Nem todos os campos têm de ser mexidos: se a corporação ou a pessoa física não atuou com espólios naquele ano, por exemplo, é claro que não precisará declarar nada. Antes de o indivíduo enviar, ele precisa clicar em “cálculo do imposto”, para saber qual é a quantia da sua restituição, além de colocar alguma conta bancária válida. Já o imposto de renda que o indivíduo ainda terá de pagar pode ser parcelado e, para conhecer as condições, seleciona-se “imposto a pagar”.

Quando a Receita Federal manda a restituição?

É comum que essas restituições sejam liberadas apenas no último trimestre do ano, entre outubro e novembro. Contudo, o indivíduo já fica sabendo no preenchimento da declaração quanto vai ter depositado. Para as restituições que são mais altas, é normal que a Receita faça um parcelamento; além disso, os contribuintes não recebem ao mesmo tempo a sua restituição: a cada mês ou dia, são separados alguns. Todavia, é claro que todos os que possuem valor a restituir terão o seu depósito feito.

Os gastos dedutíveis também precisam ser colocados?

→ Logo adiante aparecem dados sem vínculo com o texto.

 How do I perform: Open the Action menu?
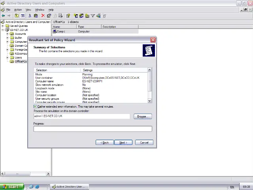coord(18,10)
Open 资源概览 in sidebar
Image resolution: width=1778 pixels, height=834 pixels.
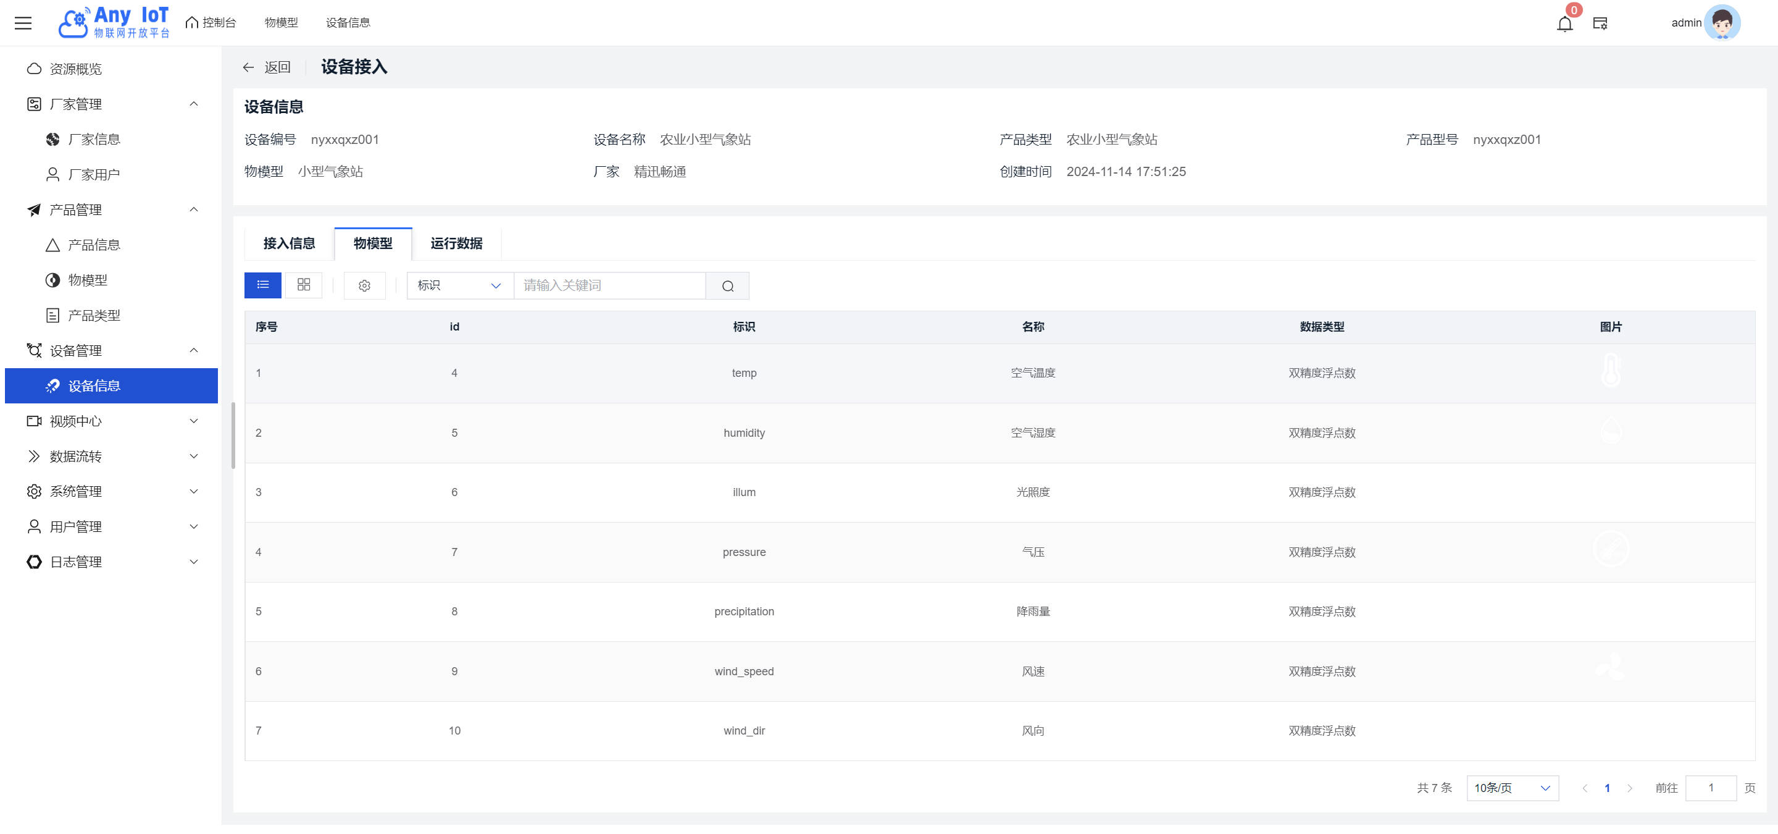[75, 69]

É baseando-se nos gastos dedutíveis que a Receita Federal faz a restituição. Algumas coisas que podem ser colocadas dentre as deduções são as doações e também as pensões alimentícias, além das que os profissionais autônomos inserem em seus livros-caixa. Alguns valores dedutíveis têm limite, tais como a contribuição patronal, que só pode ir até R$ 1.093,00.

Como impedir pendências?

Para que o contribuinte não mande nenhum dado errado em seu IR, é preciso manter os comprovantes de pagamentos ou de recebimentos durante o ano. Por exemplo: as pessoas que pagam convênio médico precisam guardar todos os boletos pagos para poder colocar na área de dedutíveis. O software da Receita Federal também avalia quaisquer pendências antes do envio: o último campo é o “verificar pendências”.

Quais são as últimas mudanças?

Periodicamente, a Receita Federal pode alterar o que pedirá de informações nas declarações. Um exemplo: antes, os comprovantes de gastos médicos tinham de ter o endereço daquele laboratório ou do local de atendimento; agora, não é mais exigido. Se o contribuinte quiser, o seu número de celular poderá ser incluído na declaração e a Receita enviar avisos.

Uma alteração bem importante é sobre os dependentes: se, em 31/12/2017, eles já tinham 12 anos ou então idade superior, vai ser necessário que o CPF deles conste. Se o indivíduo não tem, precisará emitir um.